Write down exactly the lines of the records below, beginning with the first and ending with the line that includes "Viewport: 1014px width, 528px height.".

*** Opening of Records provided ***

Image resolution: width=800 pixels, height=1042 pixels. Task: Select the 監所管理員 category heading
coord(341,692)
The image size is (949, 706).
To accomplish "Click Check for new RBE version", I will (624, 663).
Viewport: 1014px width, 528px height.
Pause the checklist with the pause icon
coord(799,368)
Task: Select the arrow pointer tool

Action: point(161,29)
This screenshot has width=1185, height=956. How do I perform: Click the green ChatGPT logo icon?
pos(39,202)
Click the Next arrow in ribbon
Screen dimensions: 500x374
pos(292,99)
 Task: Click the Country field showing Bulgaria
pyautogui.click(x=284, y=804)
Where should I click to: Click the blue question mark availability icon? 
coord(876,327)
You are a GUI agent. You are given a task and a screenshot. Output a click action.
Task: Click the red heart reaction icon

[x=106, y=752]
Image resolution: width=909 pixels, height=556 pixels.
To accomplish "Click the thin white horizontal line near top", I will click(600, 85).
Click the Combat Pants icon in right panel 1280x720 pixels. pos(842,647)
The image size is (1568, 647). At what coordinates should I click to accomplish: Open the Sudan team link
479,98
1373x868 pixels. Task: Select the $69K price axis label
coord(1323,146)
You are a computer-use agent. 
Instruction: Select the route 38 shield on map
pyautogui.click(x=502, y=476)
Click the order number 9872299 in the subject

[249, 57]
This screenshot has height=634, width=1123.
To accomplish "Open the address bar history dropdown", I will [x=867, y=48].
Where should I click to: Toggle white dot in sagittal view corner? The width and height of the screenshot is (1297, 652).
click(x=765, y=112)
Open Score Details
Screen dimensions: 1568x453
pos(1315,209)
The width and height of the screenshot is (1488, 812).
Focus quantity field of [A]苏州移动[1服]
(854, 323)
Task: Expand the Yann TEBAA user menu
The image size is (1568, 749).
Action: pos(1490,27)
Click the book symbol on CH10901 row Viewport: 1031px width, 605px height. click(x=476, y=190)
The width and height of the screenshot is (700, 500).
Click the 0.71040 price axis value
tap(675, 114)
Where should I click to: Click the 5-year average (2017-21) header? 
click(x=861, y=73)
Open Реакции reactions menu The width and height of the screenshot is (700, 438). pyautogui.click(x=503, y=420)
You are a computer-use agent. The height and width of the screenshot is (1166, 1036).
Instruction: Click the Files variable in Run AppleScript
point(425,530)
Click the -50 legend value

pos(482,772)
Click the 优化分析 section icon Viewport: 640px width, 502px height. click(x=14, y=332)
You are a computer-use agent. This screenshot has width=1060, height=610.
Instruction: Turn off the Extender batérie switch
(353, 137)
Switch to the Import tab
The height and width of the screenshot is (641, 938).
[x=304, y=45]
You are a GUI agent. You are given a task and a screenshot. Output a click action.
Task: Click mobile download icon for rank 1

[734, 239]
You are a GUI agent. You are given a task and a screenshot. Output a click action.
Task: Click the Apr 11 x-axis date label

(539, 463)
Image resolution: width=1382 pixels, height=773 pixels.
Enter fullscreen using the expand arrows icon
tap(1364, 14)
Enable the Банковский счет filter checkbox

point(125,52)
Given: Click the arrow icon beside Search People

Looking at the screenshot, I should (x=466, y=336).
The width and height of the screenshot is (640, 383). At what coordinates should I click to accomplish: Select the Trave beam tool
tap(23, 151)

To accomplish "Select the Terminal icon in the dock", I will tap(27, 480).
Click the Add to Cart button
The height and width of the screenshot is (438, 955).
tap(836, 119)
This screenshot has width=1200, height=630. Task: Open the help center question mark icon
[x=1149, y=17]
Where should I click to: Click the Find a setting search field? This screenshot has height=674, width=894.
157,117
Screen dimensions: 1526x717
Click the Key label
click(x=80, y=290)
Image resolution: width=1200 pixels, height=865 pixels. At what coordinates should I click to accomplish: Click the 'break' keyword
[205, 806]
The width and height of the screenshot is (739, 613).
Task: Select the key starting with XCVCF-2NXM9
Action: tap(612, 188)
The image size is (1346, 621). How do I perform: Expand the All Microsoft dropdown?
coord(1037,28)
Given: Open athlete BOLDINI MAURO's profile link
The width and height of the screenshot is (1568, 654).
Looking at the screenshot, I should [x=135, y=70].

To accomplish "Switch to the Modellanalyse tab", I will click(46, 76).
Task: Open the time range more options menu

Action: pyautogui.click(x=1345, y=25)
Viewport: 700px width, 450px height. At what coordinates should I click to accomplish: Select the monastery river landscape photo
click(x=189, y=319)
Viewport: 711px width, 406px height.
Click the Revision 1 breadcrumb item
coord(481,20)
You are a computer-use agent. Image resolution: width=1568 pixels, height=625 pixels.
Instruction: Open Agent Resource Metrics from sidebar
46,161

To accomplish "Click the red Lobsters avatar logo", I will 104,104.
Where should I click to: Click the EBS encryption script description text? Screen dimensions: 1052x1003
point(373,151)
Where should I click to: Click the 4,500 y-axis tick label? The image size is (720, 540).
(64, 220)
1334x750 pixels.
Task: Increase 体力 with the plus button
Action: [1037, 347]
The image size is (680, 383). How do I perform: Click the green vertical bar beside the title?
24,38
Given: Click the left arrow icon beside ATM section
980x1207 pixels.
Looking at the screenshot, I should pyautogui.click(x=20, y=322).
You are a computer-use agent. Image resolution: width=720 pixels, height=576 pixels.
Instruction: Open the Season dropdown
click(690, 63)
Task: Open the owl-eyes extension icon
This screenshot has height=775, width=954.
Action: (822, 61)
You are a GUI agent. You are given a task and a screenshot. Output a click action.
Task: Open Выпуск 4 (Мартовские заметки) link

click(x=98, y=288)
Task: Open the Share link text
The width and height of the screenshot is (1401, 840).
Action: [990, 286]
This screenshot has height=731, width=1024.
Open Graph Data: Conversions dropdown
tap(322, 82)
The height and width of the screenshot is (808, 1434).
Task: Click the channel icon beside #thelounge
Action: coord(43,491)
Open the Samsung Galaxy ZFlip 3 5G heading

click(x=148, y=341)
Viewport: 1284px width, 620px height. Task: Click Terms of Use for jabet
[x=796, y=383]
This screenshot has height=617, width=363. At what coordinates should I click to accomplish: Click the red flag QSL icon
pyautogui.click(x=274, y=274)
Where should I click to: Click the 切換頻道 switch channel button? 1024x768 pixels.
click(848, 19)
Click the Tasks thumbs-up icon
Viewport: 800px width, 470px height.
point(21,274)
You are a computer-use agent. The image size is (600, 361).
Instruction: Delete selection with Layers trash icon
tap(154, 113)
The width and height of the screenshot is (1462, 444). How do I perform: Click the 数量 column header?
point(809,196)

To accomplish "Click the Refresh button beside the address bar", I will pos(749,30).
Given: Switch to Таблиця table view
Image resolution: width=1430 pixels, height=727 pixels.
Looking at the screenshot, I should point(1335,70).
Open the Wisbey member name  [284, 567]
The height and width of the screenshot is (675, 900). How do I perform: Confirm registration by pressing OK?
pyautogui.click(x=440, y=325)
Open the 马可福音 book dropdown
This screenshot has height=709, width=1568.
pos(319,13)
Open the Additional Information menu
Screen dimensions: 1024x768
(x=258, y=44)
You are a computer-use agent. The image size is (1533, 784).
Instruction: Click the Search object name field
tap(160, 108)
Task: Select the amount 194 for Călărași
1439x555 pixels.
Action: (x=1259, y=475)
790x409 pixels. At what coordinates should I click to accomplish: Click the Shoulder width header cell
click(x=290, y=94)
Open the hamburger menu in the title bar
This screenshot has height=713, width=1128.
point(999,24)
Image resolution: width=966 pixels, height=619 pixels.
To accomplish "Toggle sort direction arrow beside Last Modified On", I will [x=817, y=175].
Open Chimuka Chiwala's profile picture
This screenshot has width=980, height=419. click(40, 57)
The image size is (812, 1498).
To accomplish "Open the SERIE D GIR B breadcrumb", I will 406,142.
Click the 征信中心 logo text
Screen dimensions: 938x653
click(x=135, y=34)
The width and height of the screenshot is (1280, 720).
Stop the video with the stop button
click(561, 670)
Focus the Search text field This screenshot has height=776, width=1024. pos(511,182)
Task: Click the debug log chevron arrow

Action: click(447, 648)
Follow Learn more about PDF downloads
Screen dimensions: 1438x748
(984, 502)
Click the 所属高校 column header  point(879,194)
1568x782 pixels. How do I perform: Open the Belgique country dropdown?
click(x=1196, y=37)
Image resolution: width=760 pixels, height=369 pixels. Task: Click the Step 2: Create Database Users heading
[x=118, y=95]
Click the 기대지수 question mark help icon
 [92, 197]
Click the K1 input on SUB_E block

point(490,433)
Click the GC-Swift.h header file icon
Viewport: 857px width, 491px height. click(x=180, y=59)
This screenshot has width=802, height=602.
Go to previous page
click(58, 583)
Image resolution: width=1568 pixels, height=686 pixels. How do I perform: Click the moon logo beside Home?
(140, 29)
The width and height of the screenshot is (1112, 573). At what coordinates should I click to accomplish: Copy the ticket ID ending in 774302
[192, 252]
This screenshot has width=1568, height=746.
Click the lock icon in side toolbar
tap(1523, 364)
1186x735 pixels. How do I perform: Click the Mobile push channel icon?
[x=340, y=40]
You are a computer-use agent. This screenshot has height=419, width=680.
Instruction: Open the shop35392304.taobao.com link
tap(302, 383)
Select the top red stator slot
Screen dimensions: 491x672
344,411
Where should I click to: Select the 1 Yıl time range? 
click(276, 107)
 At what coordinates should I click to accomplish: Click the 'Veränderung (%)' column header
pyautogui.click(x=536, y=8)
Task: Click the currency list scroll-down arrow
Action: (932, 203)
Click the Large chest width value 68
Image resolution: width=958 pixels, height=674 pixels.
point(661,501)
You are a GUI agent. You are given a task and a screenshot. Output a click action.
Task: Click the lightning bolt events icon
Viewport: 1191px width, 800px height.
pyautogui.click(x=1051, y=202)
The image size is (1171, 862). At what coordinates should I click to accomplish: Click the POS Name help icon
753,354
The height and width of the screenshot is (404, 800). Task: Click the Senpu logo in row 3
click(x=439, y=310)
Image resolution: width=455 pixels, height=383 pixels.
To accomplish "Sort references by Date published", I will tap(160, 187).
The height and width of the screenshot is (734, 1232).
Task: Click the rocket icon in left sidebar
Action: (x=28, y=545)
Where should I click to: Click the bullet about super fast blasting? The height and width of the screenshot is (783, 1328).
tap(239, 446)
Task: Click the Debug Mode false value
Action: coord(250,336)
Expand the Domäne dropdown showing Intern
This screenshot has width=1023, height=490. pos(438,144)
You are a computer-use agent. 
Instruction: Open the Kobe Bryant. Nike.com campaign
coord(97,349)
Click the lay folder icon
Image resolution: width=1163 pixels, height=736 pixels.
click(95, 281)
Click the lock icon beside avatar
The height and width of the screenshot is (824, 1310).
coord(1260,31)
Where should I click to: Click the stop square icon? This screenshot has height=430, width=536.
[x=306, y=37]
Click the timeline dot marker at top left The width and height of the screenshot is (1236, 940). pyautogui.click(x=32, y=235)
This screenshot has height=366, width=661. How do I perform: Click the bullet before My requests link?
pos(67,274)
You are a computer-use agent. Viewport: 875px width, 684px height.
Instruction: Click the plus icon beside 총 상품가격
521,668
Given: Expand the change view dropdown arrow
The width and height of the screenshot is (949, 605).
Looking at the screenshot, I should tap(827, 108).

*** Close of Records provided ***

**Solution to this exercise**:
Image resolution: width=800 pixels, height=1042 pixels. Task: Select the 監所管理員 category heading
coord(341,692)
The image size is (949, 706).
To accomplish "Click Check for new RBE version", I will (624, 663).
Viewport: 1014px width, 528px height.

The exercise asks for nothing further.